Award-winning French pianist Jean-Efflam Bavouzet will join our orchestra at Huddersfield Town Hall on 24 January for a virtuoso performance of a unique, historic piece of music, Ravel’s Piano Concerto in D Major for the Left Hand. The concert, Music of Consequence, also features by major works from Wagner and Shostakovich.

The Concerto in D Major was commissioned from Ravel – best known for his mesmerising Boléro – by Austrian pianist Paul Wittgenstein, who had lost his right arm in the First World War. Wittgenstein, who insisted on exclusive lifetime performing rights for all the pieces written for him, gave its premiere in Vienna in 1932.

For another pianist to reproduce the effects that Ravel intended with his careful writing for the keyboard, using only the left hand, takes a special talent and a lot of preparation. Jean-Efflam’s recording of the work for the Chandos label won awards from BBC Music Magazine and Gramophone, and he is recognised as one of the leading interpreters of the piece performing today.

“It is extremely difficult to make music with only one part of your body!” says Jean-Efflam. “Every pianist who starts learning this piece feels very odd, very strange. It’s extraordinary how the right hand, which does nothing, takes up such space in your brain as you learn it: you really want to express music with that hand as well, and you might even experience tension in it.”

“So all of these things take a while to deal with, to be completely relaxed and concentrate on the left hand.
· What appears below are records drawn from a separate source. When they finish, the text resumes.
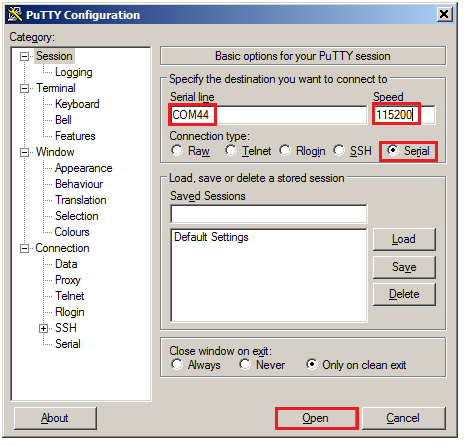Load the selected saved session

[404, 239]
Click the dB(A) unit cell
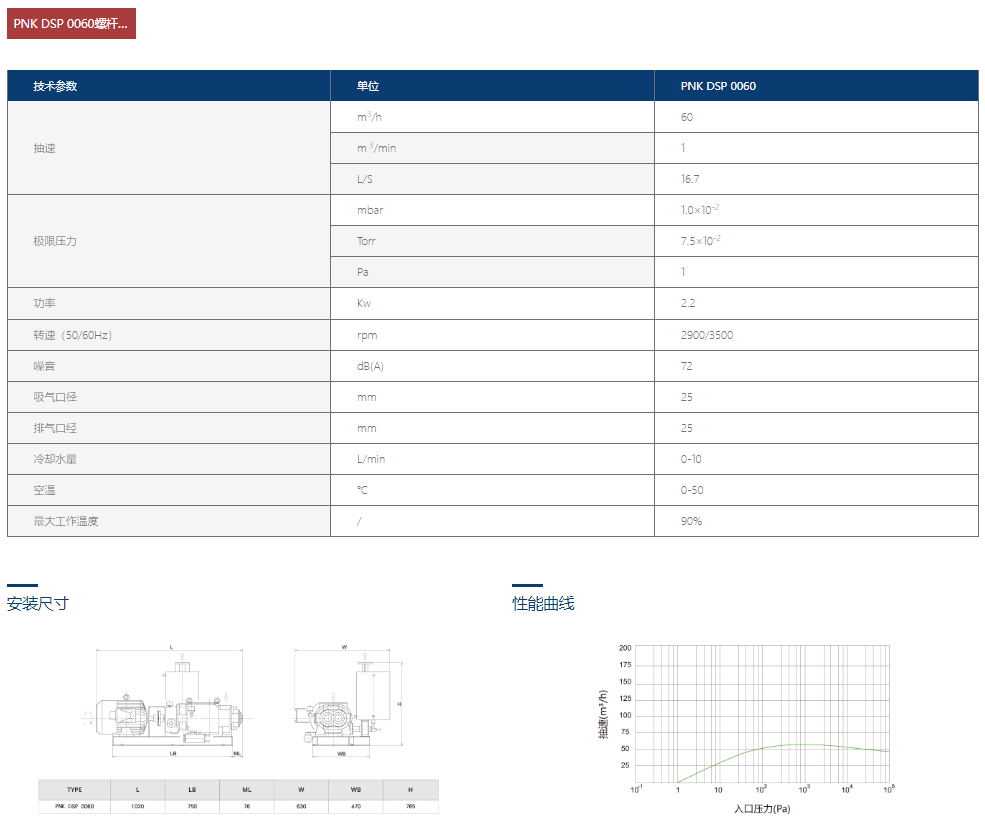The height and width of the screenshot is (833, 985). point(370,366)
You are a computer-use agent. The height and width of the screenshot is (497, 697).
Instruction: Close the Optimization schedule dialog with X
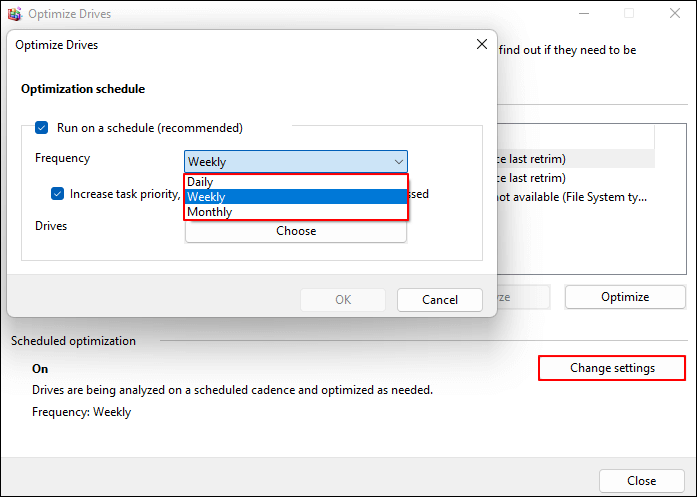pos(481,45)
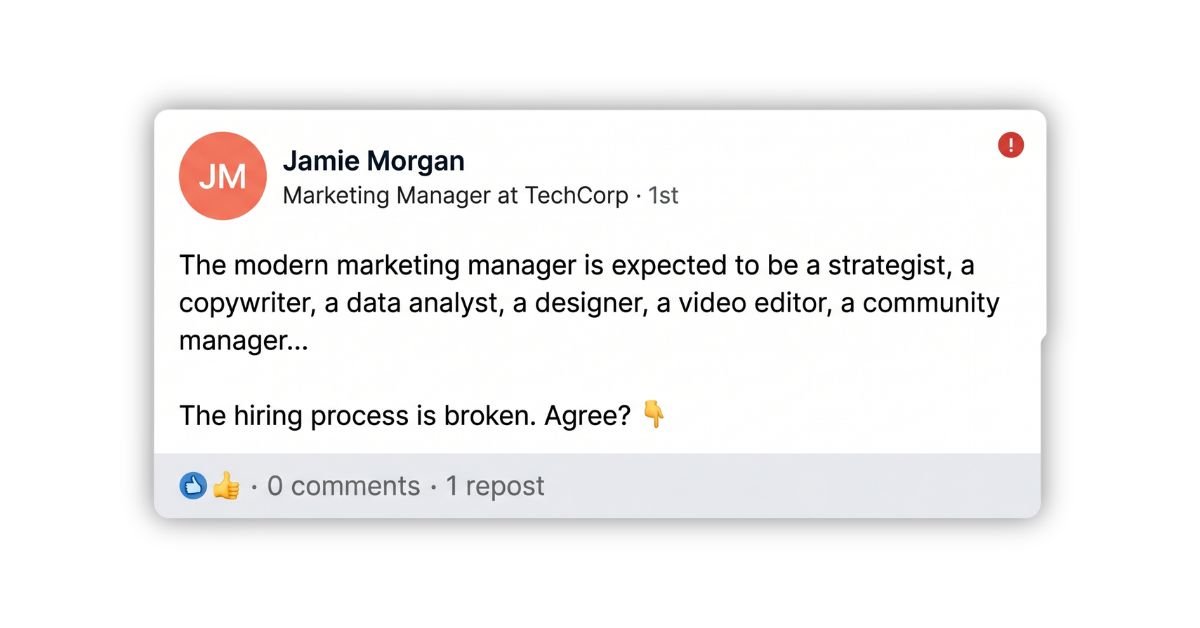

But after this, when you play a piece for both hands, you feel enriched by all the new ability that your left hand has.”

While it often uses the lower registers of the Orchestra for a heavy, heroic tone and includes a passage that quotes from Boléro, likened by Jean-Efflam to a “soldiers’ march”, the concerto doesn’t dwell on the dark background to its creation, with moments of sparkling beauty and, in Ravel’s own words, “many jazz effects”.

A favourite passage for Jean-Efflam is “the last moment when the piano is alone, almost lost. For me this is the moment where Ravel speaks to us in the first person. I think of his opera L’enfant et les sortilèges, when the child goes out into the garden – there’s a very beautiful poetry in that moment of loneliness.”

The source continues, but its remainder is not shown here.